◆ **INSTRUCTIONS FOR THE TASK**
Every line in the listing below from the one with "Task: Show help for Яндекс Знаки" through the one with "Task: Go back using the circled arrow icon" is to be reproduced exactly, both ends included; leave out the rest.

◆ **GIVEN DATA**
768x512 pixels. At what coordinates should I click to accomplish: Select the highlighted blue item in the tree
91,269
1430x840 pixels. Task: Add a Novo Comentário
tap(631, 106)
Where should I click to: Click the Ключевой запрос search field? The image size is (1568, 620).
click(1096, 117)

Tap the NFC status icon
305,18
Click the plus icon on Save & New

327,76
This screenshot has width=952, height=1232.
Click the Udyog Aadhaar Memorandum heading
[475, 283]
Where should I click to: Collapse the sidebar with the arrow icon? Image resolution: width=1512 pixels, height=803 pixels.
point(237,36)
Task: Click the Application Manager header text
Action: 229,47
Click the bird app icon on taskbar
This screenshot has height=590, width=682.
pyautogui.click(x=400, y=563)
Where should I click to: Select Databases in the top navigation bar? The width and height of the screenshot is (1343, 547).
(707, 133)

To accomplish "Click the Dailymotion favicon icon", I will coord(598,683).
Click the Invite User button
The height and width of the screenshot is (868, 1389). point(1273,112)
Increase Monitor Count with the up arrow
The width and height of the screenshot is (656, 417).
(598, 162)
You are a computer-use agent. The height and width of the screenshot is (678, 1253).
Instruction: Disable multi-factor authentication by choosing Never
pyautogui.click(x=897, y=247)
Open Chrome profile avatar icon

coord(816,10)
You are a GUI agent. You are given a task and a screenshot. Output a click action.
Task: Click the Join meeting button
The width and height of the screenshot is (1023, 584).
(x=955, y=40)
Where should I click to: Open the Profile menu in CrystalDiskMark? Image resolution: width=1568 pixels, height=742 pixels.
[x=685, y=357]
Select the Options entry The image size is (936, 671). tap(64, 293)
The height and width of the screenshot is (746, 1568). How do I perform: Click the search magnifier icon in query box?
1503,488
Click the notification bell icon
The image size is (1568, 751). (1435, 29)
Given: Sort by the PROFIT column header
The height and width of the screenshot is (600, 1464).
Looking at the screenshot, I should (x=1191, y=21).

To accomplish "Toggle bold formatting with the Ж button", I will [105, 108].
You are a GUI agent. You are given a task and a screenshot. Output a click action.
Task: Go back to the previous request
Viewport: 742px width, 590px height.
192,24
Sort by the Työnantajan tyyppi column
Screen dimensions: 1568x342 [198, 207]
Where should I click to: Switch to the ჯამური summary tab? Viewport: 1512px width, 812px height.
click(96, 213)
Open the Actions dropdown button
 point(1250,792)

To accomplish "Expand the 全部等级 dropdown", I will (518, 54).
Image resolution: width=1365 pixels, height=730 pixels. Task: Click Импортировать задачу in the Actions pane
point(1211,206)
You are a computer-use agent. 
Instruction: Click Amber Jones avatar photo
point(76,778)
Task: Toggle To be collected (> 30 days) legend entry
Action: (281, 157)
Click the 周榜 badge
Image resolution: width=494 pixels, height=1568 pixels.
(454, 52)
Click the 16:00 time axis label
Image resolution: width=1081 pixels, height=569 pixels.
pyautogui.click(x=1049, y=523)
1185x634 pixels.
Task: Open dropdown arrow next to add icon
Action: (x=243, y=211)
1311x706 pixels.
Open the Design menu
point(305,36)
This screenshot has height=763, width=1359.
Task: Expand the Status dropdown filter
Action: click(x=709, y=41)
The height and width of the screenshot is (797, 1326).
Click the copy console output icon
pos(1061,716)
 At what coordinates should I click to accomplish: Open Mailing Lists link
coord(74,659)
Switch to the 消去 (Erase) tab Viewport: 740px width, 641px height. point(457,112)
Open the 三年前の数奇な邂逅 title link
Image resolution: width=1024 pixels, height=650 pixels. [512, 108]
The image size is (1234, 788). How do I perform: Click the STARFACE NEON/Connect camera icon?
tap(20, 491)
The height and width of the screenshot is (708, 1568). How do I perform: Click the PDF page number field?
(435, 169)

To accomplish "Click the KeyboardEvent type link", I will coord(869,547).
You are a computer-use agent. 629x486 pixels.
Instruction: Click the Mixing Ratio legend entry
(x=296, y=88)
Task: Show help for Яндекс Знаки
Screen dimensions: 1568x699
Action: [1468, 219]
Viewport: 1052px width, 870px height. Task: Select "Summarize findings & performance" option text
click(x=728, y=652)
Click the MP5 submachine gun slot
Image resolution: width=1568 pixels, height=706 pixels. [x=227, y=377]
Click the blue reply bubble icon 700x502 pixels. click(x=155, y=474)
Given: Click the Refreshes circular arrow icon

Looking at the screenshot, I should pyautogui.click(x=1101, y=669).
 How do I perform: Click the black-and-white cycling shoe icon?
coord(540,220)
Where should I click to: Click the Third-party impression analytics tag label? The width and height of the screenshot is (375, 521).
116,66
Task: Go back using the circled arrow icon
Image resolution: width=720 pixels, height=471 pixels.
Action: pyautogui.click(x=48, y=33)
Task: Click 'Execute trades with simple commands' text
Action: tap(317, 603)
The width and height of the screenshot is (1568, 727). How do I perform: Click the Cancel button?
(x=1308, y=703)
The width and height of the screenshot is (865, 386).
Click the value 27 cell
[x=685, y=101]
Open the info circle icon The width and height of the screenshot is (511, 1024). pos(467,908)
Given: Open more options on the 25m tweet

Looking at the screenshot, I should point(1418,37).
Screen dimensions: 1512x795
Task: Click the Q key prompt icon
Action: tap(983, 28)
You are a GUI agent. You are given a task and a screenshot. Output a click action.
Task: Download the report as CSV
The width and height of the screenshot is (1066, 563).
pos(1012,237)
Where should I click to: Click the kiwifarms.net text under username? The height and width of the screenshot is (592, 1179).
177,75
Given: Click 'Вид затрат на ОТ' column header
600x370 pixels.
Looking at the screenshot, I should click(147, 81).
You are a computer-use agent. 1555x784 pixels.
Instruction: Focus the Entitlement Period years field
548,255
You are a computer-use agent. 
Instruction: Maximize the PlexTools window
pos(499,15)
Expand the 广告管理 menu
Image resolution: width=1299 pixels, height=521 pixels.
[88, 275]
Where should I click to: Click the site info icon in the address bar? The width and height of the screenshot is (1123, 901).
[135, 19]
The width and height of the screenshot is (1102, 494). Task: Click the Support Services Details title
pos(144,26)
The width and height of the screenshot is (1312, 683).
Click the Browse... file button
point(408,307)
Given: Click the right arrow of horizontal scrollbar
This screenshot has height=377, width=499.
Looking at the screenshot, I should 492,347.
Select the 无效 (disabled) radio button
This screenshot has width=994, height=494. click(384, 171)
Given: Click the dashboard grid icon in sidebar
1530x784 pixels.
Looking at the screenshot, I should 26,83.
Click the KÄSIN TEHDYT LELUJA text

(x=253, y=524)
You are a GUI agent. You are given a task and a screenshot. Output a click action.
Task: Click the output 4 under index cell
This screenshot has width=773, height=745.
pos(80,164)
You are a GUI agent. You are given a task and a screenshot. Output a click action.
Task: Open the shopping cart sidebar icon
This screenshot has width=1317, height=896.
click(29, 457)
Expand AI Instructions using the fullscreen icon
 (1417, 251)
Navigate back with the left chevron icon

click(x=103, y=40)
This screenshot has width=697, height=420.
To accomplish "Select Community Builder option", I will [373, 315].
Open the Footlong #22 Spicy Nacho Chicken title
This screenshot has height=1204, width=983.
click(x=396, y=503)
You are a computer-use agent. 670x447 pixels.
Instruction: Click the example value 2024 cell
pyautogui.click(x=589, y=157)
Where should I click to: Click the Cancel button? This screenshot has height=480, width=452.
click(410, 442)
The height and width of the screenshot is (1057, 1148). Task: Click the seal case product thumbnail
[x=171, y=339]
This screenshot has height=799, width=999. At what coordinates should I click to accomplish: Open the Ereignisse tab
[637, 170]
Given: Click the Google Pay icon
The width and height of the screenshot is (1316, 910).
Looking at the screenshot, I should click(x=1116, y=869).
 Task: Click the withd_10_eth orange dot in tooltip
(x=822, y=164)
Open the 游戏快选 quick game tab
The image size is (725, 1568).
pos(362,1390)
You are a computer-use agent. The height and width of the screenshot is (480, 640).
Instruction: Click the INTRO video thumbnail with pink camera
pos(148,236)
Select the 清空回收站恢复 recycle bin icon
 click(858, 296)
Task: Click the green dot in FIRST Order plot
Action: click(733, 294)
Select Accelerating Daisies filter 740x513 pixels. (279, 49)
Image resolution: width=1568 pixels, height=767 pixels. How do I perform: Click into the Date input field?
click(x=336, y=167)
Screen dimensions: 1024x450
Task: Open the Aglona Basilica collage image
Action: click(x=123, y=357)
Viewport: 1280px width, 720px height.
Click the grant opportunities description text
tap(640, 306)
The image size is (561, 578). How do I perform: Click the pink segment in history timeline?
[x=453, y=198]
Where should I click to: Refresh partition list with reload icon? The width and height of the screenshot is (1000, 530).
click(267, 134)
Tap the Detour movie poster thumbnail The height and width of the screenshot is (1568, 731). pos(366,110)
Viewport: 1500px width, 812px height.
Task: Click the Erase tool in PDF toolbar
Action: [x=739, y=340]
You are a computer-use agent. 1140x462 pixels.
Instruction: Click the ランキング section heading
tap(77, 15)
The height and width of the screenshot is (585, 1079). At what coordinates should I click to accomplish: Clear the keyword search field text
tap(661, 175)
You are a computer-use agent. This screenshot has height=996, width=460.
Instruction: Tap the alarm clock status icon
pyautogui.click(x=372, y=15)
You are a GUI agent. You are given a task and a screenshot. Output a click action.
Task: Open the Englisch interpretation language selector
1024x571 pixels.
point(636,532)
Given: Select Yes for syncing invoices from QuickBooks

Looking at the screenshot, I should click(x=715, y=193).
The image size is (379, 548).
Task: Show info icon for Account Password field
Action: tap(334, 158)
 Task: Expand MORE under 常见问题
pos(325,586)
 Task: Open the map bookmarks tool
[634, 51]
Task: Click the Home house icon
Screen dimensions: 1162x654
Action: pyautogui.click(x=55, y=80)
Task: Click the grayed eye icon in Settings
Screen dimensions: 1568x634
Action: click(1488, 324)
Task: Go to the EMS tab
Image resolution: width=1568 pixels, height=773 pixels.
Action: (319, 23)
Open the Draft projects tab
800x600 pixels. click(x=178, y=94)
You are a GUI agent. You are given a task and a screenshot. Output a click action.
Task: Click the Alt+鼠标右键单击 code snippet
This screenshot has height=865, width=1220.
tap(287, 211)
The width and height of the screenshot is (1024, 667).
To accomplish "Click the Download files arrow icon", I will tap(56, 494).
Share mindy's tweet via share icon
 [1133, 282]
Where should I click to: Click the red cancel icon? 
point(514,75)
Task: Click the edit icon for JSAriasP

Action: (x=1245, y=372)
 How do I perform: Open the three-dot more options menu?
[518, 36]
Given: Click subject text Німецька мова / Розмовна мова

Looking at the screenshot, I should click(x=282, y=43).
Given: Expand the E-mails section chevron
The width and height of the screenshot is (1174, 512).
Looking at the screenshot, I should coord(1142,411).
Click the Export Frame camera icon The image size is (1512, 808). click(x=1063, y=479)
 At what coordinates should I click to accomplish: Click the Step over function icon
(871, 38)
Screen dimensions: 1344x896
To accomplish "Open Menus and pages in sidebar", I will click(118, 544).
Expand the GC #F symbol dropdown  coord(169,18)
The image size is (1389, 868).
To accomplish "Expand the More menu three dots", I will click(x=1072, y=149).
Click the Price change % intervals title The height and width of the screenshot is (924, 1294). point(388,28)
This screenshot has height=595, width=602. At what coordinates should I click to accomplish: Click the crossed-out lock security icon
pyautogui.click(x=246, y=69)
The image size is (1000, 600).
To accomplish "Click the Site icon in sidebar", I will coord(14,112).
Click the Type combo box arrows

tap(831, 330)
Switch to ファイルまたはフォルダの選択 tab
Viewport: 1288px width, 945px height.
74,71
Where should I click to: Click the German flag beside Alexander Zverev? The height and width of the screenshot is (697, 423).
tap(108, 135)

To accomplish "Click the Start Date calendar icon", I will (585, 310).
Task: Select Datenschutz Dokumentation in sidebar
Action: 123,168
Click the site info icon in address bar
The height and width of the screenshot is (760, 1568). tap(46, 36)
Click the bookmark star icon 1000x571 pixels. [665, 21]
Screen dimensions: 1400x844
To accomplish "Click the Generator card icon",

◆ **WRITTEN RESPONSE**
Task: Show help for Яндекс Знаки
Screen dimensions: 1568x699
Action: [1468, 219]
Viewport: 1052px width, 870px height. Task: Select "Summarize findings & performance" option text
click(x=728, y=652)
Click the MP5 submachine gun slot
Image resolution: width=1568 pixels, height=706 pixels. [x=227, y=377]
Click the blue reply bubble icon 700x502 pixels. click(x=155, y=474)
Given: Click the Refreshes circular arrow icon

Looking at the screenshot, I should pyautogui.click(x=1101, y=669).
 How do I perform: Click the black-and-white cycling shoe icon?
coord(540,220)
Where should I click to: Click the Third-party impression analytics tag label? The width and height of the screenshot is (375, 521).
116,66
Task: Go back using the circled arrow icon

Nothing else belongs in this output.